TO BE DONE
Please convert the listing below into a JSON list of strings, one string per line, leaving out blank lines.

-- Start --

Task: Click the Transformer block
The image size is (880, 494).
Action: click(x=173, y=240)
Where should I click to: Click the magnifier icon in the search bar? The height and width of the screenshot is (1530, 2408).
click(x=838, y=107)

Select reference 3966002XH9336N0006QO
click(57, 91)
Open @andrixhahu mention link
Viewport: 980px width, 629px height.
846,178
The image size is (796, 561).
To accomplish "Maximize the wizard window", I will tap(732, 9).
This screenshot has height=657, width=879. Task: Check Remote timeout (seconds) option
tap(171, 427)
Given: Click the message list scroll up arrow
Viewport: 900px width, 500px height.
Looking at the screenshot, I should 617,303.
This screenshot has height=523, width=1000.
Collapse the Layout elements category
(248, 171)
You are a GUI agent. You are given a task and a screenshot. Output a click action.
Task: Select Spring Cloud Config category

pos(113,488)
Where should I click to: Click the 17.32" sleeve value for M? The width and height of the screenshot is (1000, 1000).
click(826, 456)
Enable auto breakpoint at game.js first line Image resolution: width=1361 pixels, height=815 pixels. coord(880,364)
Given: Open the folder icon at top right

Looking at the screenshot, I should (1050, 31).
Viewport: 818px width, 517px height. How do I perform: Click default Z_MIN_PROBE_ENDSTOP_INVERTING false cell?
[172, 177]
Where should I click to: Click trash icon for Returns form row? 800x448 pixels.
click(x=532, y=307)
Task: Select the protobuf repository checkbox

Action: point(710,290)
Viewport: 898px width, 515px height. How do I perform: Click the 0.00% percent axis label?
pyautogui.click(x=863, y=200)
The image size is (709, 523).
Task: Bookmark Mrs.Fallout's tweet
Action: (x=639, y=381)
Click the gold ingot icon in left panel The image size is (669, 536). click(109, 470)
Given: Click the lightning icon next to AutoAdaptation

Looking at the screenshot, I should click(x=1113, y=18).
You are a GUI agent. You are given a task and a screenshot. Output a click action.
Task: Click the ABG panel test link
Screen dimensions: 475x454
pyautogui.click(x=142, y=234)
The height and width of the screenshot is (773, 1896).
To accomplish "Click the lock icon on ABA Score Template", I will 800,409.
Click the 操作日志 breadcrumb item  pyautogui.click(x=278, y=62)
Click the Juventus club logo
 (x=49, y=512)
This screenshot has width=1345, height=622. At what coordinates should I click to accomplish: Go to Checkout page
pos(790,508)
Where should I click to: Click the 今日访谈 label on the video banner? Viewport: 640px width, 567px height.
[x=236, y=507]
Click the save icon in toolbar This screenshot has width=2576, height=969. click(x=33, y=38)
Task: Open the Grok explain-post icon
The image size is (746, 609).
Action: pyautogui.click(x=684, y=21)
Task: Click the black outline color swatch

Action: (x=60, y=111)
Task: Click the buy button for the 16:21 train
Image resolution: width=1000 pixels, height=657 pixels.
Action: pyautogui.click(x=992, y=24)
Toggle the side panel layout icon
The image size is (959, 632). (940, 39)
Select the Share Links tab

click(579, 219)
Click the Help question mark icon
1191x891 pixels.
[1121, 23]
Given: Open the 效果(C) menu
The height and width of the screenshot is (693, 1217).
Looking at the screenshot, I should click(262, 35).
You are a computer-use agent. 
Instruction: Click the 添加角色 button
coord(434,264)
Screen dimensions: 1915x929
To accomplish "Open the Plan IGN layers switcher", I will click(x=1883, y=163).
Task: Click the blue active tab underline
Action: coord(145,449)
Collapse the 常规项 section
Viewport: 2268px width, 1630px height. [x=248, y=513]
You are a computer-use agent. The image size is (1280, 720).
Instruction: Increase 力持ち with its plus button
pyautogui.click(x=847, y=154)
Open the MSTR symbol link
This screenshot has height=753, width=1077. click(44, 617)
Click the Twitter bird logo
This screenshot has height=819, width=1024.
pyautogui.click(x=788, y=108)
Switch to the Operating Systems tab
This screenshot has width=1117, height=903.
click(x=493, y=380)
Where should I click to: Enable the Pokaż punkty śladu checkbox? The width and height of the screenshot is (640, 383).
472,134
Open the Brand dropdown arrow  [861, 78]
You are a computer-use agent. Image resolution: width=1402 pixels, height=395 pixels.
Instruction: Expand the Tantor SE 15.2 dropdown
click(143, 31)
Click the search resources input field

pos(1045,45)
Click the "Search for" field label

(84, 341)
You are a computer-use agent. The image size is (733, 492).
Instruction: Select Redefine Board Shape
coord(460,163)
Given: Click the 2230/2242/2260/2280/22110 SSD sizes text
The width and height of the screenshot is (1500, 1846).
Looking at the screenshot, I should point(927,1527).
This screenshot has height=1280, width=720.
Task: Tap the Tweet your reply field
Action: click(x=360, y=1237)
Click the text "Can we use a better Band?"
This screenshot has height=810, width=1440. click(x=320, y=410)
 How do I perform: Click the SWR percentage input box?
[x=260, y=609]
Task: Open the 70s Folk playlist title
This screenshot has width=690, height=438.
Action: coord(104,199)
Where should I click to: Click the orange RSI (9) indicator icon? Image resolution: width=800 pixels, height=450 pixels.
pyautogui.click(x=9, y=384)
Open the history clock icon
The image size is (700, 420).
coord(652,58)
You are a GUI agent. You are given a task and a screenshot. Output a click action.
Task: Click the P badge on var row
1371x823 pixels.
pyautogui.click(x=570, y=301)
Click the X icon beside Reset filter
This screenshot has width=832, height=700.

-- End --

REPLY
[
  "Task: Click the Transformer block",
  "The image size is (880, 494).",
  "Action: click(x=173, y=240)",
  "Where should I click to: Click the magnifier icon in the search bar? The height and width of the screenshot is (1530, 2408).",
  "click(x=838, y=107)",
  "Select reference 3966002XH9336N0006QO",
  "click(57, 91)",
  "Open @andrixhahu mention link",
  "Viewport: 980px width, 629px height.",
  "846,178",
  "The image size is (796, 561).",
  "To accomplish \"Maximize the wizard window\", I will tap(732, 9).",
  "This screenshot has height=657, width=879. Task: Check Remote timeout (seconds) option",
  "tap(171, 427)",
  "Given: Click the message list scroll up arrow",
  "Viewport: 900px width, 500px height.",
  "Looking at the screenshot, I should 617,303.",
  "This screenshot has height=523, width=1000.",
  "Collapse the Layout elements category",
  "(248, 171)",
  "You are a GUI agent. You are given a task and a screenshot. Output a click action.",
  "Task: Select Spring Cloud Config category",
  "pos(113,488)",
  "Where should I click to: Click the 17.32\" sleeve value for M? The width and height of the screenshot is (1000, 1000).",
  "click(826, 456)",
  "Enable auto breakpoint at game.js first line Image resolution: width=1361 pixels, height=815 pixels. coord(880,364)",
  "Given: Open the folder icon at top right",
  "Looking at the screenshot, I should (1050, 31).",
  "Viewport: 818px width, 517px height. How do I perform: Click default Z_MIN_PROBE_ENDSTOP_INVERTING false cell?",
  "[172, 177]",
  "Where should I click to: Click trash icon for Returns form row? 800x448 pixels.",
  "click(x=532, y=307)",
  "Task: Select the protobuf repository checkbox",
  "Action: point(710,290)",
  "Viewport: 898px width, 515px height. How do I perform: Click the 0.00% percent axis label?",
  "pyautogui.click(x=863, y=200)",
  "The image size is (709, 523).",
  "Task: Bookmark Mrs.Fallout's tweet",
  "Action: (x=639, y=381)",
  "Click the gold ingot icon in left panel The image size is (669, 536). click(109, 470)",
  "Given: Click the lightning icon next to AutoAdaptation",
  "Looking at the screenshot, I should click(x=1113, y=18).",
  "You are a GUI agent. You are given a task and a screenshot. Output a click action.",
  "Task: Click the ABG panel test link",
  "Screen dimensions: 475x454",
  "pyautogui.click(x=142, y=234)",
  "The height and width of the screenshot is (773, 1896).",
  "To accomplish \"Click the lock icon on ABA Score Template\", I will 800,409.",
  "Click the 操作日志 breadcrumb item  pyautogui.click(x=278, y=62)",
  "Click the Juventus club logo",
  " (x=49, y=512)",
  "This screenshot has width=1345, height=622. At what coordinates should I click to accomplish: Go to Checkout page",
  "pos(790,508)",
  "Where should I click to: Click the 今日访谈 label on the video banner? Viewport: 640px width, 567px height.",
  "[x=236, y=507]",
  "Click the save icon in toolbar This screenshot has width=2576, height=969. click(x=33, y=38)",
  "Task: Open the Grok explain-post icon",
  "The image size is (746, 609).",
  "Action: pyautogui.click(x=684, y=21)",
  "Task: Click the black outline color swatch",
  "Action: (x=60, y=111)",
  "Task: Click the buy button for the 16:21 train",
  "Image resolution: width=1000 pixels, height=657 pixels.",
  "Action: pyautogui.click(x=992, y=24)",
  "Toggle the side panel layout icon",
  "The image size is (959, 632). (940, 39)",
  "Select the Share Links tab",
  "click(579, 219)",
  "Click the Help question mark icon",
  "1191x891 pixels.",
  "[1121, 23]",
  "Given: Open the 效果(C) menu",
  "The height and width of the screenshot is (693, 1217).",
  "Looking at the screenshot, I should click(262, 35).",
  "You are a computer-use agent. ",
  "Instruction: Click the 添加角色 button",
  "coord(434,264)",
  "Screen dimensions: 1915x929",
  "To accomplish \"Open the Plan IGN layers switcher\", I will click(x=1883, y=163).",
  "Task: Click the blue active tab underline",
  "Action: coord(145,449)",
  "Collapse the 常规项 section",
  "Viewport: 2268px width, 1630px height. [x=248, y=513]",
  "You are a computer-use agent. The image size is (1280, 720).",
  "Instruction: Increase 力持ち with its plus button",
  "pyautogui.click(x=847, y=154)",
  "Open the MSTR symbol link",
  "This screenshot has height=753, width=1077. click(44, 617)",
  "Click the Twitter bird logo",
  "This screenshot has height=819, width=1024.",
  "pyautogui.click(x=788, y=108)",
  "Switch to the Operating Systems tab",
  "This screenshot has width=1117, height=903.",
  "click(x=493, y=380)",
  "Where should I click to: Enable the Pokaż punkty śladu checkbox? The width and height of the screenshot is (640, 383).",
  "472,134",
  "Open the Brand dropdown arrow  [861, 78]",
  "You are a computer-use agent. Image resolution: width=1402 pixels, height=395 pixels.",
  "Instruction: Expand the Tantor SE 15.2 dropdown",
  "click(143, 31)",
  "Click the search resources input field",
  "pos(1045,45)",
  "Click the \"Search for\" field label",
  "(84, 341)",
  "You are a computer-use agent. The image size is (733, 492).",
  "Instruction: Select Redefine Board Shape",
  "coord(460,163)",
  "Given: Click the 2230/2242/2260/2280/22110 SSD sizes text",
  "The width and height of the screenshot is (1500, 1846).",
  "Looking at the screenshot, I should point(927,1527).",
  "This screenshot has height=1280, width=720.",
  "Task: Tap the Tweet your reply field",
  "Action: click(x=360, y=1237)",
  "Click the text \"Can we use a better Band?\"",
  "This screenshot has height=810, width=1440. click(x=320, y=410)",
  " How do I perform: Click the SWR percentage input box?",
  "[x=260, y=609]",
  "Task: Open the 70s Folk playlist title",
  "This screenshot has width=690, height=438.",
  "Action: coord(104,199)",
  "Where should I click to: Click the orange RSI (9) indicator icon? Image resolution: width=800 pixels, height=450 pixels.",
  "pyautogui.click(x=9, y=384)",
  "Open the history clock icon",
  "The image size is (700, 420).",
  "coord(652,58)",
  "You are a GUI agent. You are given a task and a screenshot. Output a click action.",
  "Task: Click the P badge on var row",
  "1371x823 pixels.",
  "pyautogui.click(x=570, y=301)",
  "Click the X icon beside Reset filter",
  "This screenshot has width=832, height=700."
]